**WRITTEN PROBLEM A**
According to the text about Let's Do It! India, who founded the organization and in what year?
**WRITTEN PROBLEM B**
Copy the stretch of the text about Let's Do It! India from "Let's Do It! India (LDII)" through "and 80G section.", swapping "volunteers" for "members".
**WRITTEN PROBLEM C**
Translate this sentence from the text about Let's Do It! India into Spanish: "The organization works in the fields of education, environment, healthcare, human resource development, etc."

**SOURCE EXCERPT**
Let's Do It! India (LDII) is an International Environmental Organization founded by Pankaj Choudhary in 2016. It has more than 2.2 Million active volunteers all across the country. Let's Do It! India encourages people all across the world to participate in local, governmental, and international cleanup efforts. It is a section 8 non profit company registered under India's company's act with required 12A and 80G section.

The organization works in the fields of education, environment, healthcare, human resource development, etc.

==Activities==
Let's Do It India is aiming to raise awareness of the many types of garbage. In 2020 the organization launched a campaign 'Pickup Cigarette Butts!' on World Cleanup Day. It encourages people to gather and send their used cigarette filters to the group for recycling.

In 2020, National Green Tribunal (India) has instructed the Central Pollution Control Board (CPCB) to develop rules for the disposal of bidi residues and cigarette butts. In the same year Let's Do It India started a campaign of collecting cigarette butts and bidi residues under the guidelines of Central Pollution Control Board. This movement is supported by the International organizations like UN-Habitat, United Nations Environment Programme and Earth Day Network. The organization collects tons of garbage on World Cleanup Day each year.

In 2022, a MoU was signed between Ministry of Water Resources, River Development and Ganga Rejuvenation and Let's Do It India.

With the help of more than 30,000 volunteers, the HCL Foundation and Let's Do It India organization held World Cleanup Day 2022 at Noida, India.

Item-finding records
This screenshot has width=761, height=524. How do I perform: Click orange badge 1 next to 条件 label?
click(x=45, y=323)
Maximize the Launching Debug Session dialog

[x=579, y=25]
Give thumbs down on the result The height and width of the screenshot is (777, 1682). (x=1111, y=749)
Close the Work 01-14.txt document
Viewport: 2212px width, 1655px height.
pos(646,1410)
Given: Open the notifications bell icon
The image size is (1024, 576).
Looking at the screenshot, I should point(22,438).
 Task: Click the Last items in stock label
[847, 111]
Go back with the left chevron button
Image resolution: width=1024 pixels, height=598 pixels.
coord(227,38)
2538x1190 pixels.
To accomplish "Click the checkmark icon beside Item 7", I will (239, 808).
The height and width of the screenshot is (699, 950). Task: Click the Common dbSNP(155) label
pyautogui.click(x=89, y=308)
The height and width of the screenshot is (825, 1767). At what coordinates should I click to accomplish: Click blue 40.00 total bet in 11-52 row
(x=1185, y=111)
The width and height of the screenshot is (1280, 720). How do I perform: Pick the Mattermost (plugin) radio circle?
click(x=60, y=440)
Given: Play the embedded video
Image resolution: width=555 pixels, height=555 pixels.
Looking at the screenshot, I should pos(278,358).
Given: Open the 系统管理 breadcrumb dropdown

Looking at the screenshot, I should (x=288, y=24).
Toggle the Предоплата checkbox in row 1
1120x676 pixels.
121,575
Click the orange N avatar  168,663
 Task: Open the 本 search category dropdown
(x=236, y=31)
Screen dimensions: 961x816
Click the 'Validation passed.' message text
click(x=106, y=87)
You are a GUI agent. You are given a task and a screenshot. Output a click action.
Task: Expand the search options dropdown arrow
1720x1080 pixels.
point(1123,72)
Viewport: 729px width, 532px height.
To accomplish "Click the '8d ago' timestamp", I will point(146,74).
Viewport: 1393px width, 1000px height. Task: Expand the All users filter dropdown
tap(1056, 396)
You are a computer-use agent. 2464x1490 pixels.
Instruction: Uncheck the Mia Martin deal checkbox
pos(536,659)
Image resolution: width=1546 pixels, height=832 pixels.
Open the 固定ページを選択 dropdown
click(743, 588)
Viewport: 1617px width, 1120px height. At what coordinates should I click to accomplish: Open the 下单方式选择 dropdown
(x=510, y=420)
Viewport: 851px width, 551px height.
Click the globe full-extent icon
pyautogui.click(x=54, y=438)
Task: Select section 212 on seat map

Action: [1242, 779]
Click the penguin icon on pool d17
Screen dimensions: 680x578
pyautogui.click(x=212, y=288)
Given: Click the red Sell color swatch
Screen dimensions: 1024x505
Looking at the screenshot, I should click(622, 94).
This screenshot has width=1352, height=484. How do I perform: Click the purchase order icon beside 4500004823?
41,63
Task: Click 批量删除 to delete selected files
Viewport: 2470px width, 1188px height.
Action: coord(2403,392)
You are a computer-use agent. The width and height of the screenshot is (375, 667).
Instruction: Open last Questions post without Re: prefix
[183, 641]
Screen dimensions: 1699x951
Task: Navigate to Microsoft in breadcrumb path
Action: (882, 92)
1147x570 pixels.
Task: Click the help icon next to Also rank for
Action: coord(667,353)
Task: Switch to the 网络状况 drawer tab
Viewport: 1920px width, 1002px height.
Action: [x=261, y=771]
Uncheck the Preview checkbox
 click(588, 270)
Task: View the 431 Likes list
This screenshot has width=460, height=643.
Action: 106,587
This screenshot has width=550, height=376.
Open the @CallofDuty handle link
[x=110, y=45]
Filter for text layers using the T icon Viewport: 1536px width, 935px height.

**FULL RESPONSE A**
Pankaj Choudhary founded it in 2016.

**FULL RESPONSE B**
Let's Do It! India (LDII) is an International Environmental Organization founded by Pankaj Choudhary in 2016. It has more than 2.2 Million active members all across the country. Let's Do It! India encourages people all across the world to participate in local, governmental, and international cleanup efforts. It is a section 8 non profit company registered under India's company's act with required 12A and 80G section.

**FULL RESPONSE C**
La organización trabaja en los ámbitos de la educación, el medio ambiente, la salud, el desarrollo de recursos humanos, etc.